Karel Josef Adolf also as Adolph (1715–1771) was a Czech painter, restorer and valet in the service of the Olomouc bishops.

== Biography ==
He was a member of a large family of painters. His father Josef František Adolf (around 1685–1762) worked as court painter of the Mikulov Ditrichštejn and Milotice Serényi aristocratic families. However, the best-known of the whole family was Karl Josef's younger brother, František Adolf of Freenthal (1721–1773).
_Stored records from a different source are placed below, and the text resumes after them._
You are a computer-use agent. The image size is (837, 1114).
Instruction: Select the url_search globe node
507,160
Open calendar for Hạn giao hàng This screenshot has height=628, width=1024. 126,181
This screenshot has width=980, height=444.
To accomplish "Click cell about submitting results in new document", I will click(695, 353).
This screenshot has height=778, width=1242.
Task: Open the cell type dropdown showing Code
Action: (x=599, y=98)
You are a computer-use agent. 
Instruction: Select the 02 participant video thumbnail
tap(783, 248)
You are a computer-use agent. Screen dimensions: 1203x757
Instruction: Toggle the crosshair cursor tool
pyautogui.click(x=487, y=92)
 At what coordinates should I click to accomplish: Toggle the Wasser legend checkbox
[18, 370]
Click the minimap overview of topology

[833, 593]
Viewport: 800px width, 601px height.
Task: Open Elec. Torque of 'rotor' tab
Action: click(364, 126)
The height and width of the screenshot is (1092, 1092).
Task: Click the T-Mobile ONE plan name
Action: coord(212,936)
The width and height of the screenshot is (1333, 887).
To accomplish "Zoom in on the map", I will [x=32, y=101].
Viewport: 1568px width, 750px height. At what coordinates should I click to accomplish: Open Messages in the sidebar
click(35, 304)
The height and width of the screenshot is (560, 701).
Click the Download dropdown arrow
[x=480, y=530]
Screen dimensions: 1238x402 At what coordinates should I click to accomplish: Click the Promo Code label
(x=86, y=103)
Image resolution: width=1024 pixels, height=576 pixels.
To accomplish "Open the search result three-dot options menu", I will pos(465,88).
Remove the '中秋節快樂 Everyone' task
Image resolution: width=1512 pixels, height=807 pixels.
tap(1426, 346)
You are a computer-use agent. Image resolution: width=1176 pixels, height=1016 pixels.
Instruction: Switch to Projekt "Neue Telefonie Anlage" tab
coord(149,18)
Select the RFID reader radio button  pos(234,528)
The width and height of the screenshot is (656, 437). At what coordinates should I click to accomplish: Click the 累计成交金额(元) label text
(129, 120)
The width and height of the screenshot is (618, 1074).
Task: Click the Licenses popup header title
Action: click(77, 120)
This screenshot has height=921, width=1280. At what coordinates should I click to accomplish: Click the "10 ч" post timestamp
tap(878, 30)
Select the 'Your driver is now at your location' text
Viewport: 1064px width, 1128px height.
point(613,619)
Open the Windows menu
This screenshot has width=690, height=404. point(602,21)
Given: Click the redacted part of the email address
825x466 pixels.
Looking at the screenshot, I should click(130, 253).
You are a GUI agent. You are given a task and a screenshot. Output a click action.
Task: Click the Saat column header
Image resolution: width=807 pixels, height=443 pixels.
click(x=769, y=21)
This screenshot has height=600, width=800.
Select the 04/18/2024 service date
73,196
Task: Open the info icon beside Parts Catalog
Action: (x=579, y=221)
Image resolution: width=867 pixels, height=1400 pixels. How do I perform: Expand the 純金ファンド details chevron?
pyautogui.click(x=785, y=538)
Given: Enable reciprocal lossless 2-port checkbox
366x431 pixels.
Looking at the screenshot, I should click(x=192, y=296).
Karel Josef was born during his father's stay at the Milotice chateau, probably on September 4, 1715, since we know he was baptized that day. We know nothing about the education of young Adolf, we can only assume that he received his first painting training from his father and that perhaps as his younger brother he studied at the Academy of Fine Arts in Vienna. He then served as a valet and court painter for three Olomouc bishops: for Ferdinand Troyer between years 1745 and 1758, for Leopold Egkh between years 1758 and 1760 and for Maximilian of Hamilton between years 1760 and 1776. He was considered a skilled painter of hunting still lifes and paintings with animal motifs, some of which are still displayed in the picture gallery of the Kroměříž Castle. His is known for his paintings with allegorical themes, for portraits and decorative paintings. At the Episcopal Court, he was recognized as an art connoisseur. He served as an artistic adviser and was in charge of an extensive episcopal collection of paintings. He also worked as a restorer in the episcopal gallery. Other nobles engaged him as a restorer as well.

== Other Sources ==
- ČOUPEK, Milan. Několik poznámek k životopisu malířské rodiny Adolfů (Adolph). In: Vlastivědný věstník moravský 43, č. 2 (1991), s. 179–184.
- LUNGA, Václav. S paletou a štětcem v ruce - Karel Josef Adolf a Jan Nepomuk Horák. In: Malovaný kraj: národopisný a vlastivědný časopis Slovácka. Roč. 52, č. 2 (2016), s. 10–11.
- SLAVÍČEK, Lubomír. Karel Josef Adolph refecit. Kroměřížský malíř jako restaurátor obrazů ve službách Dominika Ignáce hraběte Chorynského z Ledské. In: Zprávy památkové péče. Časopis státní památkové péče. Roč. 72, č. 6 (2012), s. 500–503.